◆ RECORDED INFORMATION
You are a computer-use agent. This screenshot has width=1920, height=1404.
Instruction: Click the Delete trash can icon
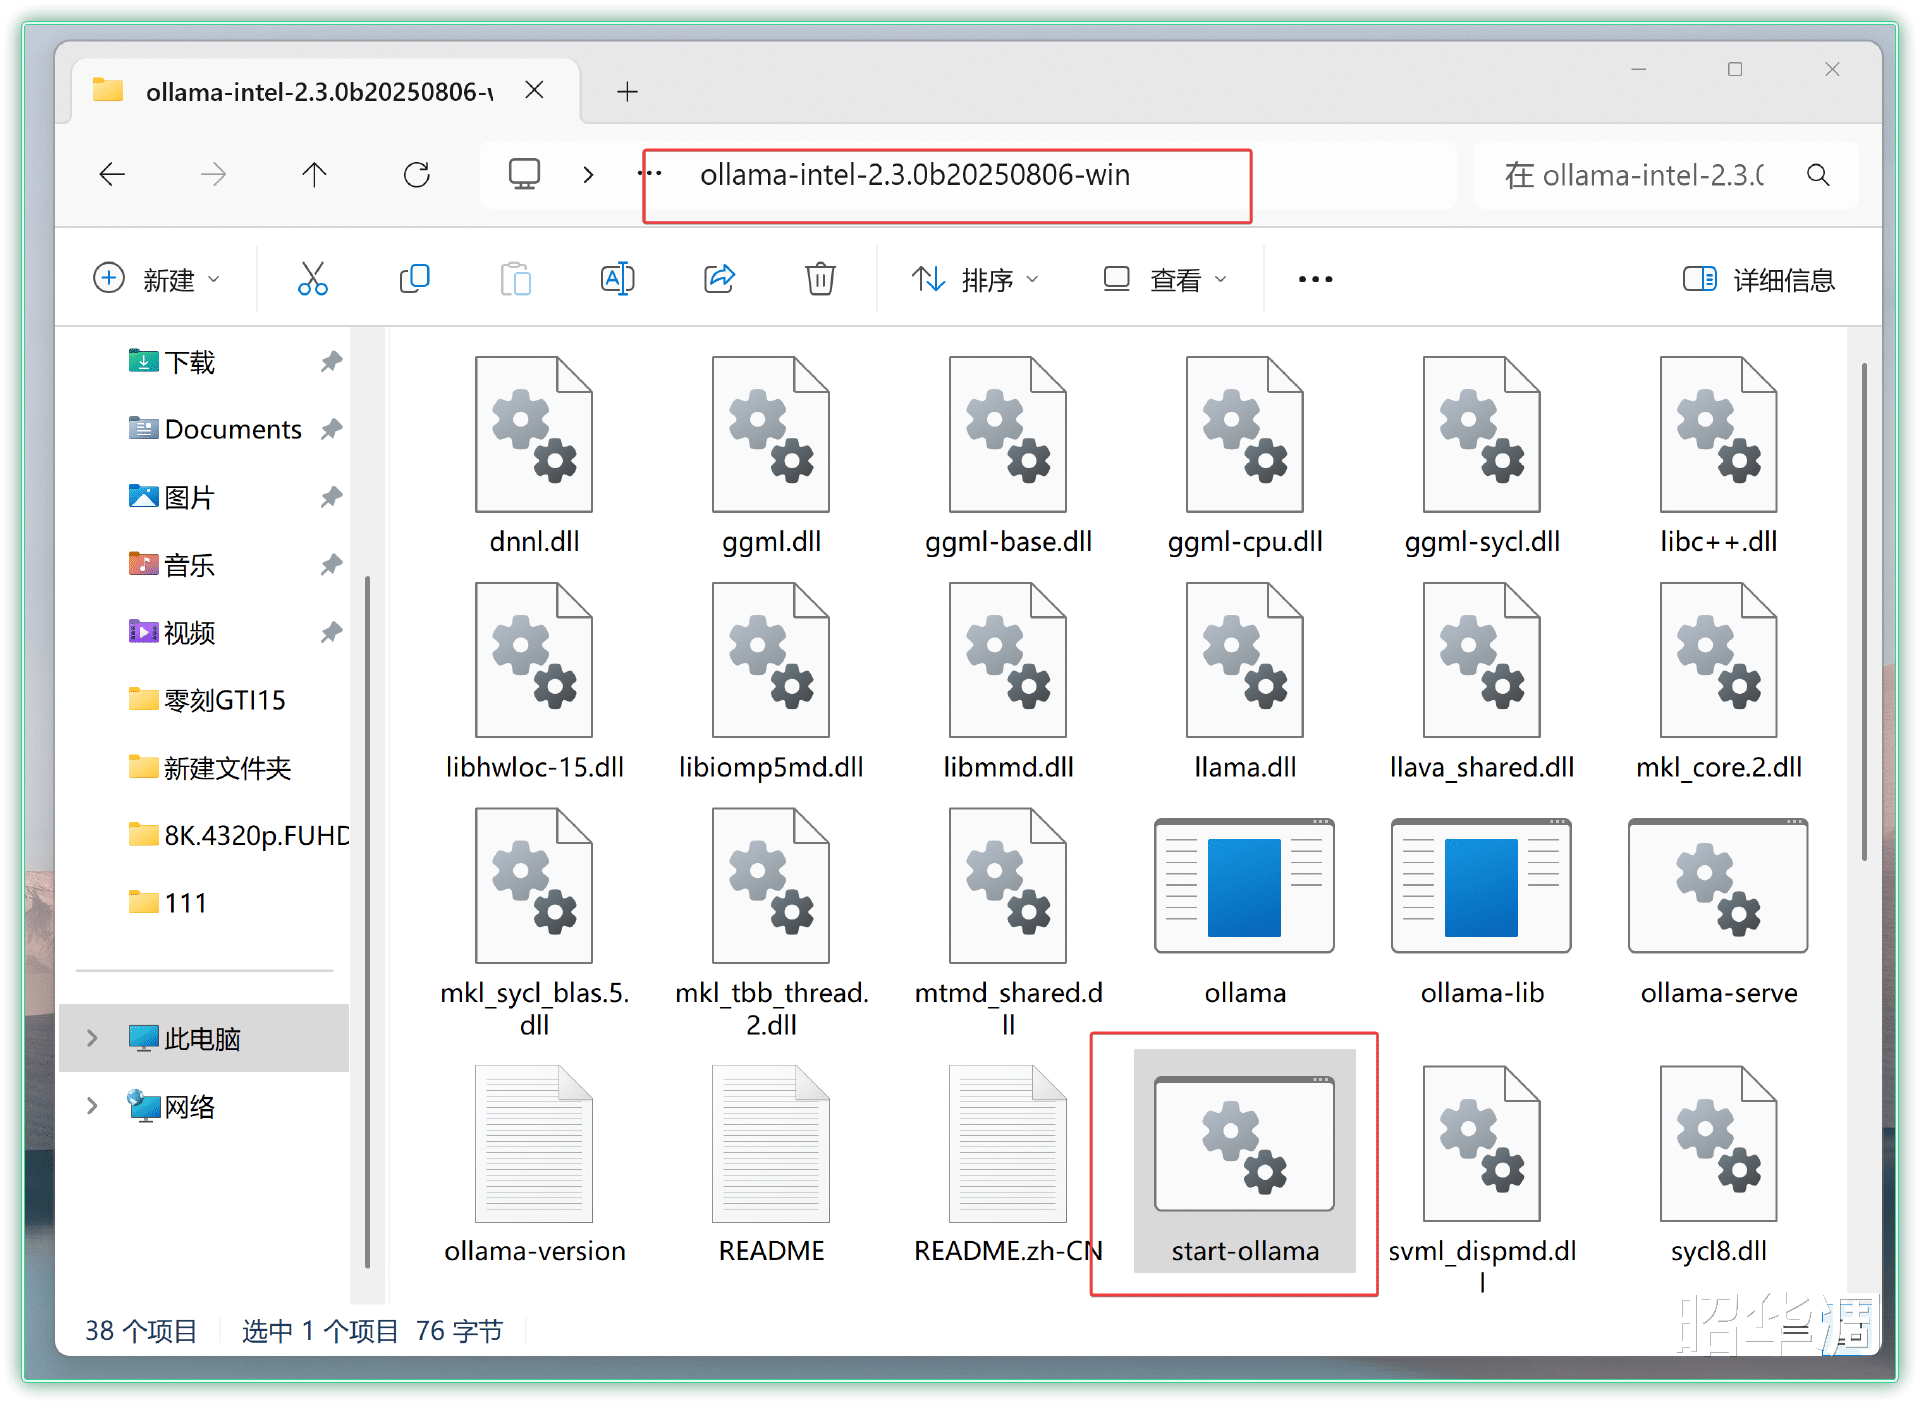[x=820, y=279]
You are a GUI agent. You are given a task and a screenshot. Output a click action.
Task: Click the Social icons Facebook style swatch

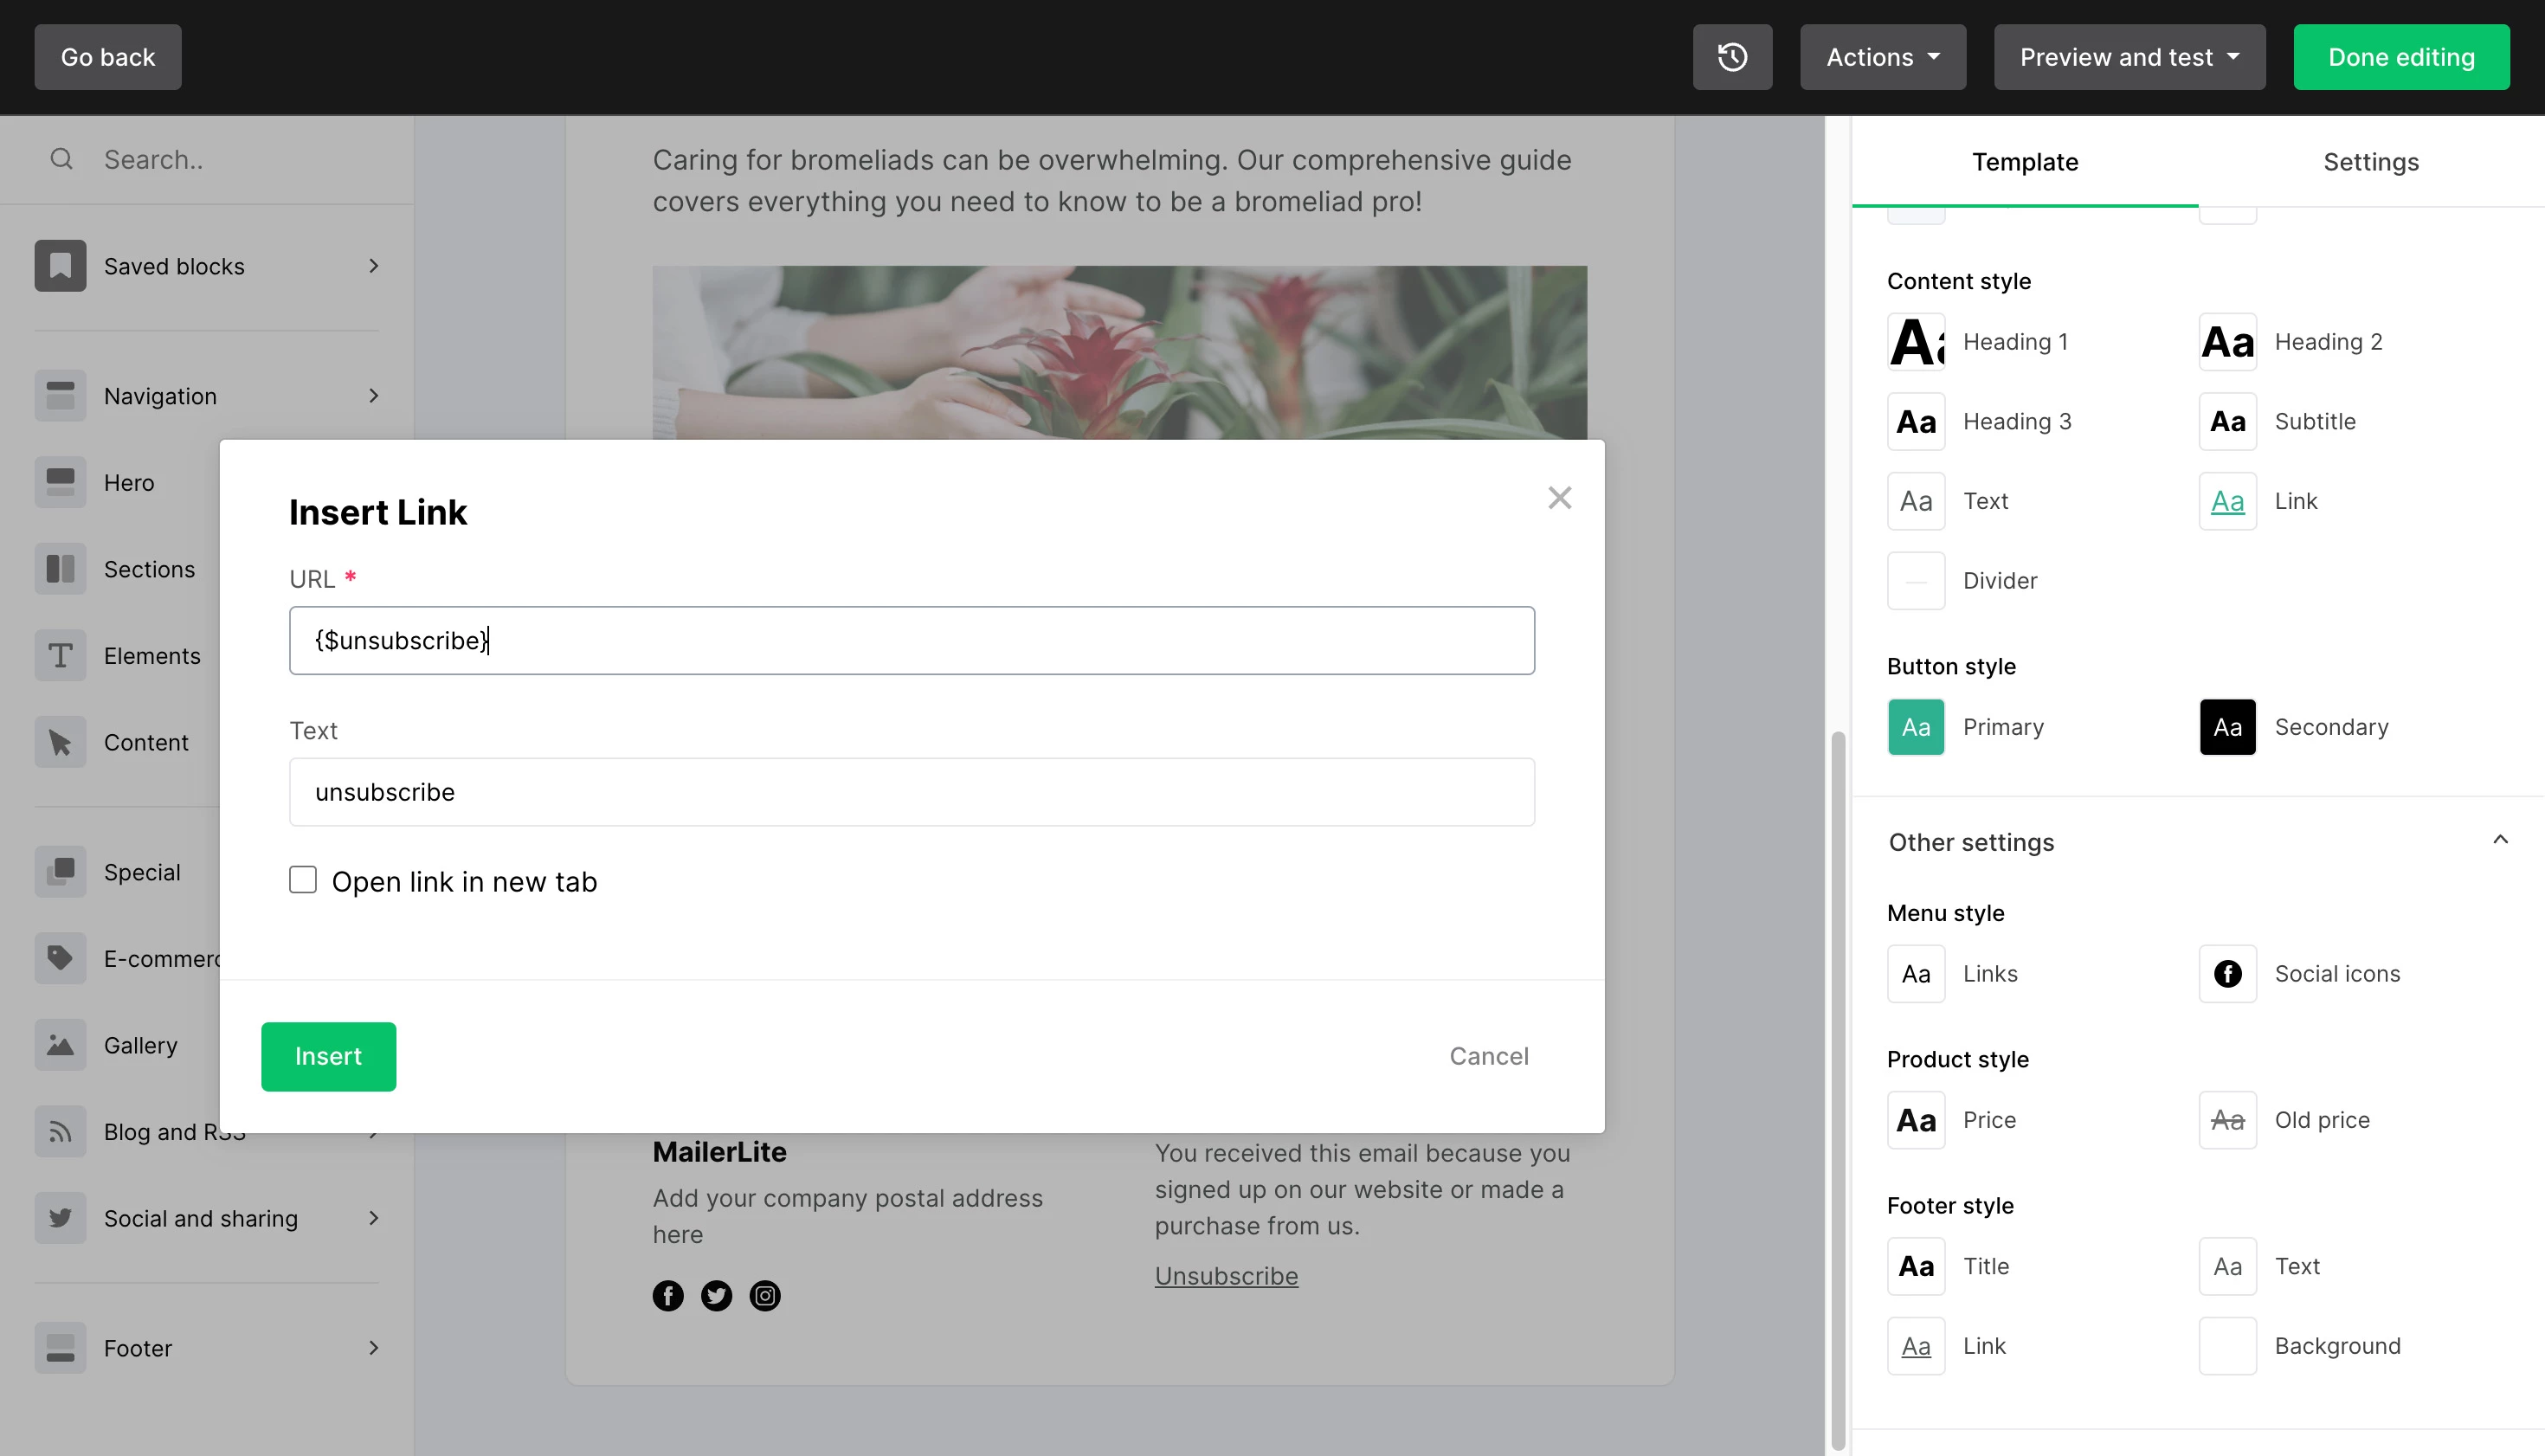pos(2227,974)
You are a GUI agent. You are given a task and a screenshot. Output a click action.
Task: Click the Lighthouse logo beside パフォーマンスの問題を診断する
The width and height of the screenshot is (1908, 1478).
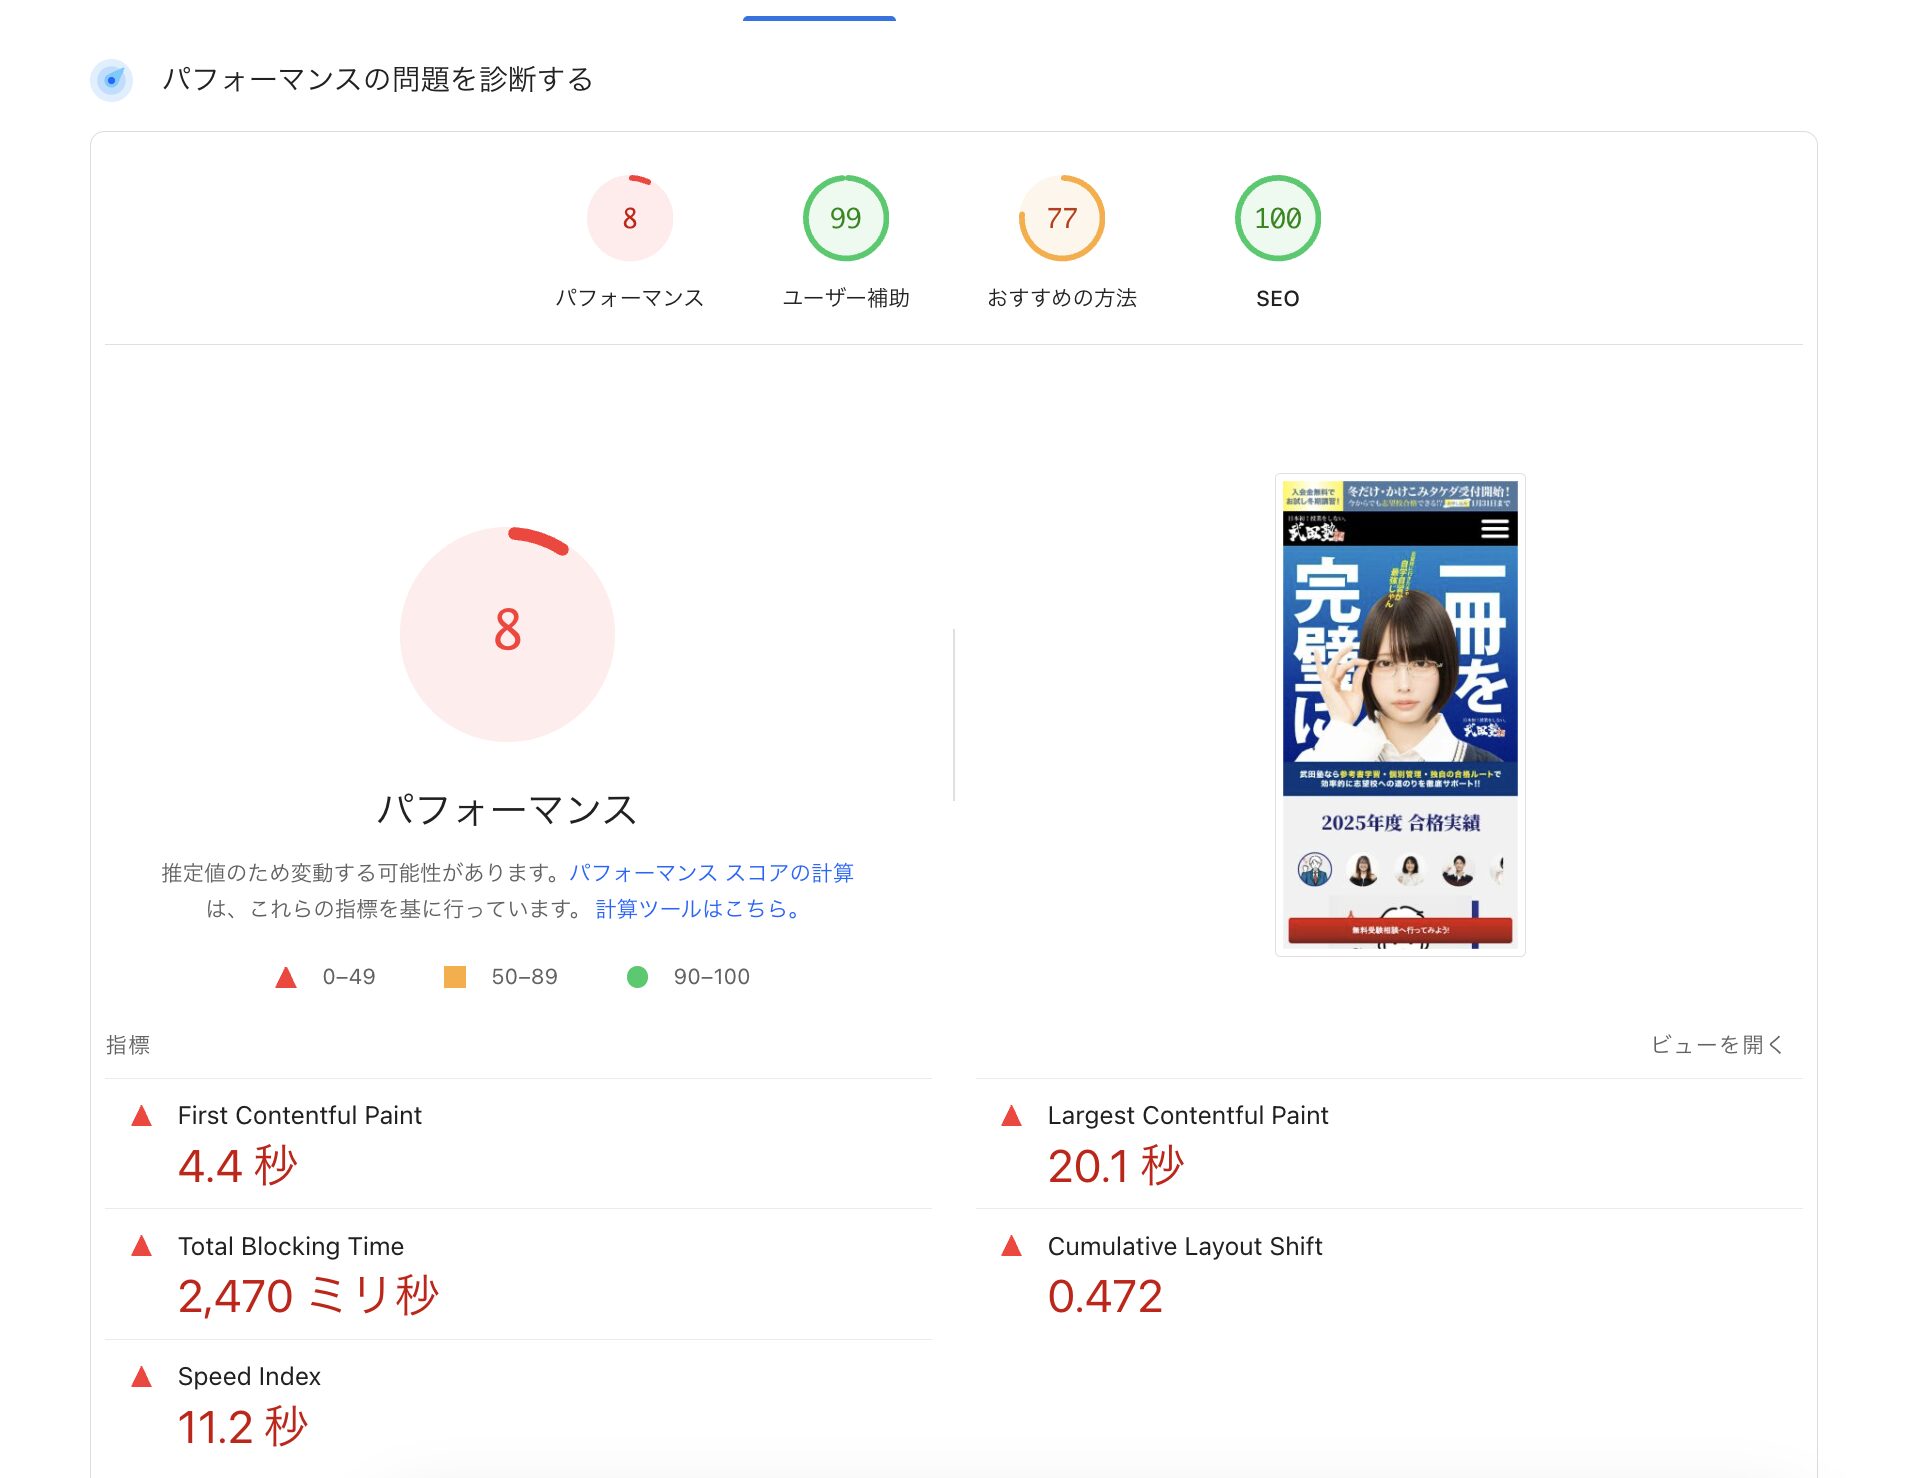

◆ YOUR GOAL
Return the lines exactly, from the one containing "Instruction: Click the Delete trash can icon" through the last line above, including both ends and excluding every picture.

◆ TASK ANSWER
Instruction: Click the Delete trash can icon
[x=820, y=279]
You are a GUI agent. You are given a task and a screenshot. Output a click action.
Task: Click the Social icons Facebook style swatch

pos(2227,974)
You are a GUI agent. You are given a task and a screenshot. Output a click action.
Task: Click the Lighthouse logo beside パフォーマンスの問題を診断する
The width and height of the screenshot is (1908, 1478).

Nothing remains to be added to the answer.